▶ _RECORDS SHOWN_
....................

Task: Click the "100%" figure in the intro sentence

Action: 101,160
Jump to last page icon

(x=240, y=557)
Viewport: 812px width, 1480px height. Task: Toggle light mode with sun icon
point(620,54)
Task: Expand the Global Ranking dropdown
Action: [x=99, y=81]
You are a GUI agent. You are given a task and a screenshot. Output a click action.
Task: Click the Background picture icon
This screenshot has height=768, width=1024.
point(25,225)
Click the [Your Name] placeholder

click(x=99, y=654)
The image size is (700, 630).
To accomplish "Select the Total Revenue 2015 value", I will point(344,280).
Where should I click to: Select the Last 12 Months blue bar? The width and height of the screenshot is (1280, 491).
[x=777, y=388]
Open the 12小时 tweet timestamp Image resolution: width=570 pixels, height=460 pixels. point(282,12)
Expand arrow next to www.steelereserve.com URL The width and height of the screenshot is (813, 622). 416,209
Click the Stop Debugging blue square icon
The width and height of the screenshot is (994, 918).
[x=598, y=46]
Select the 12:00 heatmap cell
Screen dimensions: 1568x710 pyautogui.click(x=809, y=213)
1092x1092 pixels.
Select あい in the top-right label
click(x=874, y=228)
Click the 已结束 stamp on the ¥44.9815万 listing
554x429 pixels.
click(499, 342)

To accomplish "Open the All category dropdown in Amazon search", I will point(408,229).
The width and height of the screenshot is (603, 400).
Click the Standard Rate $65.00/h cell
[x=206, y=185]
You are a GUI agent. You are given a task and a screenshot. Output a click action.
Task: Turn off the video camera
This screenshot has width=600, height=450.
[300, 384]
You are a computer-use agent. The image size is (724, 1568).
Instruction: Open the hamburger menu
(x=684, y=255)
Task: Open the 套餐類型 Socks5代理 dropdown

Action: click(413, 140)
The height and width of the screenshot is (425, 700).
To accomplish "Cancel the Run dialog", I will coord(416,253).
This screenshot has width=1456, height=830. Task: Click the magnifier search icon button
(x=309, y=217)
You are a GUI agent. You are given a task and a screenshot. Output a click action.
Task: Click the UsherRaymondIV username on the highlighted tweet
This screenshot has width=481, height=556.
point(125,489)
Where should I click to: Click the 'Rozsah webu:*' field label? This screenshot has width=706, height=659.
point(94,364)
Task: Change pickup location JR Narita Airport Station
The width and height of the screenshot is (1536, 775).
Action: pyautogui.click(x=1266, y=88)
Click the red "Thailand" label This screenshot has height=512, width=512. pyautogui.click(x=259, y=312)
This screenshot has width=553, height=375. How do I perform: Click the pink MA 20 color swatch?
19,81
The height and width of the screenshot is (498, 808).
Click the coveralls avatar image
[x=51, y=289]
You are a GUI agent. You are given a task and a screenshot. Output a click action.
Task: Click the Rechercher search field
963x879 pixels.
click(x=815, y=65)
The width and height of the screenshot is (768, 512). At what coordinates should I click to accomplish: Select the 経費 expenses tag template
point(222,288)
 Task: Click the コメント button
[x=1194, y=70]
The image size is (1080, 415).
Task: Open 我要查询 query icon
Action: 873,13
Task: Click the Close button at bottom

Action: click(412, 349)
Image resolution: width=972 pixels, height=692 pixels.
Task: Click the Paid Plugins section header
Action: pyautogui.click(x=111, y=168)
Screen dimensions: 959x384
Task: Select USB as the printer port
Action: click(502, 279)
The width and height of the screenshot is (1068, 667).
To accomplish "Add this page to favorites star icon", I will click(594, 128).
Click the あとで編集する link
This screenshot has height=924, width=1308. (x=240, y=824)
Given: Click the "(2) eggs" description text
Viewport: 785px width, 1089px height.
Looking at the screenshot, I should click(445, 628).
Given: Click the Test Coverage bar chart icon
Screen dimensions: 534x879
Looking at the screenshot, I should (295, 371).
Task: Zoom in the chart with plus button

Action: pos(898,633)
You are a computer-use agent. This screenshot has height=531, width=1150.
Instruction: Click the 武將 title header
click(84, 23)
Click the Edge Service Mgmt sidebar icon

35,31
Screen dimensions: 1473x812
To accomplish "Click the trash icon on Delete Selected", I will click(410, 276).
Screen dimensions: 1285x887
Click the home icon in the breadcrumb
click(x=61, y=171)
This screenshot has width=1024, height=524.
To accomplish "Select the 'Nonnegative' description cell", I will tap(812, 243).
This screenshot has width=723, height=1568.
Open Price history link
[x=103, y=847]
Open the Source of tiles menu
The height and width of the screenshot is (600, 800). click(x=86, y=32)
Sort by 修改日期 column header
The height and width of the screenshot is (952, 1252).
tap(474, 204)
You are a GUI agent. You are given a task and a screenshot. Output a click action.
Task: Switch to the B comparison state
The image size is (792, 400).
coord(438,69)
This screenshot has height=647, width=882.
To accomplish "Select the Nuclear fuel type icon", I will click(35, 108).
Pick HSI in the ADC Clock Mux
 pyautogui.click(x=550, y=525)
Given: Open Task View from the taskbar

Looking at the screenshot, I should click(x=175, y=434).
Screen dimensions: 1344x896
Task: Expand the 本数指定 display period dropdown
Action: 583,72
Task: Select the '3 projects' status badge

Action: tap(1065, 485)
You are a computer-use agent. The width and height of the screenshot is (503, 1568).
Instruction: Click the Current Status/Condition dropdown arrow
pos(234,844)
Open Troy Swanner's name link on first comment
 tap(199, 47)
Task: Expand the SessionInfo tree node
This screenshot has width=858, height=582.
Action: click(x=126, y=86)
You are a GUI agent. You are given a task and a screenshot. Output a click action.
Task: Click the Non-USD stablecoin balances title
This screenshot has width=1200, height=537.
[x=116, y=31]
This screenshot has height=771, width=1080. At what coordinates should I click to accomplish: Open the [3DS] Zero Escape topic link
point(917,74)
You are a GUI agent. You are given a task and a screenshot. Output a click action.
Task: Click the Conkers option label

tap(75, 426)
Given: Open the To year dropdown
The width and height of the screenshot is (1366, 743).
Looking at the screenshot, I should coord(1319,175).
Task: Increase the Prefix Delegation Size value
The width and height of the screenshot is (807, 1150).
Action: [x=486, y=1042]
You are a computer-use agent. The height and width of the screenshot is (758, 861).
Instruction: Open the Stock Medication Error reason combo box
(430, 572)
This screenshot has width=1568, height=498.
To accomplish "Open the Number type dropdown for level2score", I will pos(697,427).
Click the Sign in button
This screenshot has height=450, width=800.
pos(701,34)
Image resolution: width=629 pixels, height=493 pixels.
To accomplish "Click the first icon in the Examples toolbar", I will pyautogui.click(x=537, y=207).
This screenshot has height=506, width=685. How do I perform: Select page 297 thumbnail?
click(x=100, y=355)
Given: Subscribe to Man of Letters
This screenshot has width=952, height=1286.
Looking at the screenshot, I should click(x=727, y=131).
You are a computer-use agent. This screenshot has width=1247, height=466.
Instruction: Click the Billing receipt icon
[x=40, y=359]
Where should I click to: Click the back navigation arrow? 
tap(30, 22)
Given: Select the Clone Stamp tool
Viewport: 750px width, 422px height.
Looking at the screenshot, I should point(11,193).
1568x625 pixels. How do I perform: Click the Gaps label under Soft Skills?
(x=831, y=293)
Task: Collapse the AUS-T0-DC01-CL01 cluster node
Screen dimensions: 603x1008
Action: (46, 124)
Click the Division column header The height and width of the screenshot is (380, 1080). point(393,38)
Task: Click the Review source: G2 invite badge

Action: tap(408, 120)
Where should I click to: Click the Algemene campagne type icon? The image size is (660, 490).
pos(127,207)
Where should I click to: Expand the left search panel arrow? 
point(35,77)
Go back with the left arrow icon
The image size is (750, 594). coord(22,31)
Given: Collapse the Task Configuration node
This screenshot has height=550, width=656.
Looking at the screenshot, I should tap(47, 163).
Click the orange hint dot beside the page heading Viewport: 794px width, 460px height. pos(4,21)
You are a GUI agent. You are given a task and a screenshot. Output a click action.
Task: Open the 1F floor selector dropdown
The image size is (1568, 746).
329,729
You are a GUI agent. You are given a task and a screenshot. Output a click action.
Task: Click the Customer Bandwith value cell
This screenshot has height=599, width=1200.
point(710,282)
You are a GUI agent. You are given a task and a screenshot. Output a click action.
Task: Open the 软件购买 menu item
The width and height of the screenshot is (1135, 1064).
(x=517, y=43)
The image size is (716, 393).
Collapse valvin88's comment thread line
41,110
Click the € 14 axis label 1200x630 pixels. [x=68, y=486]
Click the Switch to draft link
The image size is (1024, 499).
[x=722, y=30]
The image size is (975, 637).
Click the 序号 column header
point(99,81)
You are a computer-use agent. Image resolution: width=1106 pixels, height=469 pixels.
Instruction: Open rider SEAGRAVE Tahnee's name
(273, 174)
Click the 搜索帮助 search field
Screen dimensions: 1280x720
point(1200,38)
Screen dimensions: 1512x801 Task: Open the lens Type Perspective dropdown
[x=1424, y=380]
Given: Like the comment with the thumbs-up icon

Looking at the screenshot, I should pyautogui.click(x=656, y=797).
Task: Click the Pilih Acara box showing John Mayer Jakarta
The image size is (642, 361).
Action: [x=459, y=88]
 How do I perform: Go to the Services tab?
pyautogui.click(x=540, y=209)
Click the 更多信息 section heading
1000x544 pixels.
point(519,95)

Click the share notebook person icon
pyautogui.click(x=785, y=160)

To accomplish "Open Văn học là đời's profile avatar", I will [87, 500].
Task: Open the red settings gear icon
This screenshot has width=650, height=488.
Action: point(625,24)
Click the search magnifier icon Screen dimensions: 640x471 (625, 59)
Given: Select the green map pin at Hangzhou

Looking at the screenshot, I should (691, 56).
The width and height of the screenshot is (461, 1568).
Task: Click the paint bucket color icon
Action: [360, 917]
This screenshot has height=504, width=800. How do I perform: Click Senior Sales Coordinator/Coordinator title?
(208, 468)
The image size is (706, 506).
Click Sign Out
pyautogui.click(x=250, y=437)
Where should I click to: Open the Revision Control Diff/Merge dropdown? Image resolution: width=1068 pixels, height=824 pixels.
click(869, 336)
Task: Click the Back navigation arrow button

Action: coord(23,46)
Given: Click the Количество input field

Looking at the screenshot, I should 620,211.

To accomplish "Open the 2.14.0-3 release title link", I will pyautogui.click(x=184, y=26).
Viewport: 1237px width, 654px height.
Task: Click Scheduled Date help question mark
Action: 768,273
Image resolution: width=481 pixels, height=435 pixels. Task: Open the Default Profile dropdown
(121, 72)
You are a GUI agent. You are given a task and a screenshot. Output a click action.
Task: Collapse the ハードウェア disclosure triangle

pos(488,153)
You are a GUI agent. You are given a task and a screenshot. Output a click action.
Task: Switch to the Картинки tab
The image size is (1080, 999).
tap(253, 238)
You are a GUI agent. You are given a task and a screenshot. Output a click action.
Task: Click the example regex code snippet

....................

▶ _REQUIRED ACTION_
Would you please write out, exactly and with no other lines, the stretch of the listing above from the line containing "963x879 pixels." through the line containing "Given: Click the Test Coverage bar chart icon"?

▶ _TASK ANSWER_
963x879 pixels.
click(x=815, y=65)
The width and height of the screenshot is (768, 512). At what coordinates should I click to accomplish: Select the 経費 expenses tag template
point(222,288)
 Task: Click the コメント button
[x=1194, y=70]
The image size is (1080, 415).
Task: Open 我要查询 query icon
Action: 873,13
Task: Click the Close button at bottom

Action: click(412, 349)
Image resolution: width=972 pixels, height=692 pixels.
Task: Click the Paid Plugins section header
Action: pyautogui.click(x=111, y=168)
Screen dimensions: 959x384
Task: Select USB as the printer port
Action: click(502, 279)
The width and height of the screenshot is (1068, 667).
To accomplish "Add this page to favorites star icon", I will click(594, 128).
Click the あとで編集する link
This screenshot has height=924, width=1308. (x=240, y=824)
Given: Click the "(2) eggs" description text
Viewport: 785px width, 1089px height.
Looking at the screenshot, I should click(445, 628).
Given: Click the Test Coverage bar chart icon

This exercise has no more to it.